Search the listing below for the word "computer" and copy each line that holds it.

####################

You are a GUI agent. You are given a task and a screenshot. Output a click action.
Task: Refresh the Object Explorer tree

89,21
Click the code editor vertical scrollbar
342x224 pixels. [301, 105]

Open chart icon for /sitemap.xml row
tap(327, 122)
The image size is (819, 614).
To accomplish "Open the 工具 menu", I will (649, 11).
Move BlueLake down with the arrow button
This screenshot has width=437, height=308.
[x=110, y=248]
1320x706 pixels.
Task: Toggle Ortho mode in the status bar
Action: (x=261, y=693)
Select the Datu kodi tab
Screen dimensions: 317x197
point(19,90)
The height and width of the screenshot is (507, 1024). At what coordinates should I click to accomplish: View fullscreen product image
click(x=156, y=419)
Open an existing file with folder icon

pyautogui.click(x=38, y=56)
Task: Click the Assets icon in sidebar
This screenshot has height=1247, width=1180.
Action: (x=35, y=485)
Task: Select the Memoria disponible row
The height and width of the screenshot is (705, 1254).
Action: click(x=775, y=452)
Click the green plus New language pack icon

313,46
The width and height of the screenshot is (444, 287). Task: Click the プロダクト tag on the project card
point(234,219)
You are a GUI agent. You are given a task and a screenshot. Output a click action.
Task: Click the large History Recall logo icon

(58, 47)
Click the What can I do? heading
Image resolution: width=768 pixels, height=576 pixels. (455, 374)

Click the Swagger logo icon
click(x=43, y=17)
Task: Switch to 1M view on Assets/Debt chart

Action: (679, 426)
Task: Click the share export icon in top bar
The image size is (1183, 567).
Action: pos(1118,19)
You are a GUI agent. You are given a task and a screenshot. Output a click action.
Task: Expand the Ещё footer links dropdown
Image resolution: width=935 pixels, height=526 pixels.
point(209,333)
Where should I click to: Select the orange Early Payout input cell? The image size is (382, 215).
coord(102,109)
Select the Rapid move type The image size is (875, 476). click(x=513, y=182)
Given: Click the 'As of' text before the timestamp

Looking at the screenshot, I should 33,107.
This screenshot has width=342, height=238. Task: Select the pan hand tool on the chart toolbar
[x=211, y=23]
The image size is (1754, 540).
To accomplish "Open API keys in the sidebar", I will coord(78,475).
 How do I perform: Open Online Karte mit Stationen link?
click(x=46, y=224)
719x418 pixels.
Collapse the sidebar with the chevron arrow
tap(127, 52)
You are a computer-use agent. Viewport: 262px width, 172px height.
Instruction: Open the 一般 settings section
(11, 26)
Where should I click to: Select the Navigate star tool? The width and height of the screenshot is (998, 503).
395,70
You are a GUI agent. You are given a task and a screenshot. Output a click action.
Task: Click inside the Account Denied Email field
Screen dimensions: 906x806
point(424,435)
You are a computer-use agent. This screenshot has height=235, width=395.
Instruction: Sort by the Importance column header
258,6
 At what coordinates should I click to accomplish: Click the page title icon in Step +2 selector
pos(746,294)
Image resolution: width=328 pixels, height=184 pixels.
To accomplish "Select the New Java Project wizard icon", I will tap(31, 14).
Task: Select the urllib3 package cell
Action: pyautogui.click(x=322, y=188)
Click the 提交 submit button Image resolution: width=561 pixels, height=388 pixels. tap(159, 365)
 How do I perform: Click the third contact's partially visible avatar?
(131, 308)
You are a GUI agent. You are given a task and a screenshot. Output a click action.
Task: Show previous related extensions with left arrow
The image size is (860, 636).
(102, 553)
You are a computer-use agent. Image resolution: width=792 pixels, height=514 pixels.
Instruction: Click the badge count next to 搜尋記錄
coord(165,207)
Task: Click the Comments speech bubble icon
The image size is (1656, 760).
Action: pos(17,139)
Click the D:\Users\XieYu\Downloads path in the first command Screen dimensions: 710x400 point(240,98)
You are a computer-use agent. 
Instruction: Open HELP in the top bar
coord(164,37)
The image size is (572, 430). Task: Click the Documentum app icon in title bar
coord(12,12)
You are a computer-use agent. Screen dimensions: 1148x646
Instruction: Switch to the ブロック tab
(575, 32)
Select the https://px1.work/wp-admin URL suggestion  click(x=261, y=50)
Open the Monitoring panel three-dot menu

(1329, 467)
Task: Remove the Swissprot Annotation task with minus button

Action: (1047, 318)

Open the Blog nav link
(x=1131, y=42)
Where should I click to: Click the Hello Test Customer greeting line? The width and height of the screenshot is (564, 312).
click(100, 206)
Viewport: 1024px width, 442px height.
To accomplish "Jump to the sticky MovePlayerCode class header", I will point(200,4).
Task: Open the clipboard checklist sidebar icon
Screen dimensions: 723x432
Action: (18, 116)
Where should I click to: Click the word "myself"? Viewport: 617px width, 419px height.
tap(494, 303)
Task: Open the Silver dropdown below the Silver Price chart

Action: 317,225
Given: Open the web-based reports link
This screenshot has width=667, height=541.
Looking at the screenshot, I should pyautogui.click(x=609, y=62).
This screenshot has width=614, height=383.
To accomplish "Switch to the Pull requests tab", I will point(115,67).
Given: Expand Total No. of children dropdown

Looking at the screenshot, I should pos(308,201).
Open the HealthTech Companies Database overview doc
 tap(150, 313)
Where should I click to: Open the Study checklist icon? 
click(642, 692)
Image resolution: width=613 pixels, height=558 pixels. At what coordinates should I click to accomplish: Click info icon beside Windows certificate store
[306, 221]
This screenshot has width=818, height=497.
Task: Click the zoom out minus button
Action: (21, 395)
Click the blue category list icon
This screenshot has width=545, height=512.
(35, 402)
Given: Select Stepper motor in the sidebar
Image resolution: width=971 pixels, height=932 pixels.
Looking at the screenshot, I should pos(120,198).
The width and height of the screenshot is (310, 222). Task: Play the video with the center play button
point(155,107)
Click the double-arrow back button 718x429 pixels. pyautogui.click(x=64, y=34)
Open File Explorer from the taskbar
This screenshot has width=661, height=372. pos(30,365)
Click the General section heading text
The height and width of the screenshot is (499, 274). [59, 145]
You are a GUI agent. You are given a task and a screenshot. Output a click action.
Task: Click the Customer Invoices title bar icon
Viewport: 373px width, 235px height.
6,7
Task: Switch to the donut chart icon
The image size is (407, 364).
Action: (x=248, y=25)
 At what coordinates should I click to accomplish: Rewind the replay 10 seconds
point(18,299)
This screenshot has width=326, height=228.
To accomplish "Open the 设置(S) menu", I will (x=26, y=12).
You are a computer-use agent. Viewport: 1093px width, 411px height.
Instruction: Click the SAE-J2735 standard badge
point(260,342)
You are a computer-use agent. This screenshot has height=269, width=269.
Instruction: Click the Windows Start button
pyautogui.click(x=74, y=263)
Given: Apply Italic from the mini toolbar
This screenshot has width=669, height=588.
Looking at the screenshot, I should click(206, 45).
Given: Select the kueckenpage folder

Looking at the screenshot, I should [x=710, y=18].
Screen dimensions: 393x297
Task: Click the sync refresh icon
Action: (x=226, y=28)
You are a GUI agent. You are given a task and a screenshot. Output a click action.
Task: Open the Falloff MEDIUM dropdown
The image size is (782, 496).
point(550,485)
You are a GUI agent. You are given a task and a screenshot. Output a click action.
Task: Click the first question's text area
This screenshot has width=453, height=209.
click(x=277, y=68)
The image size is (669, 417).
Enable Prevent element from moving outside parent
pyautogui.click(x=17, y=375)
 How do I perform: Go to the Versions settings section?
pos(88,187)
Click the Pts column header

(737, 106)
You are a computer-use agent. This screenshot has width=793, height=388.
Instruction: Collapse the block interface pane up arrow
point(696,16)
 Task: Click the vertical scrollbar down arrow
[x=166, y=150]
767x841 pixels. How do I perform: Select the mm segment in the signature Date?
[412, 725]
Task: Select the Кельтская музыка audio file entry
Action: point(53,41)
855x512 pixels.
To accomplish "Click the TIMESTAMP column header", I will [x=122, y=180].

####################

Result below →
You are a computer-use agent. Viewport: 262px width, 172px height.
You are a computer-use agent. This screenshot has height=235, width=395.
You are a computer-use agent. Image resolution: width=792 pixels, height=514 pixels.
You are a computer-use agent. 
You are a computer-use agent. Screen dimensions: 1148x646
You are a computer-use agent. Viewport: 1093px width, 411px height.
You are a computer-use agent. This screenshot has height=269, width=269.
You are a computer-use agent. This screenshot has width=793, height=388.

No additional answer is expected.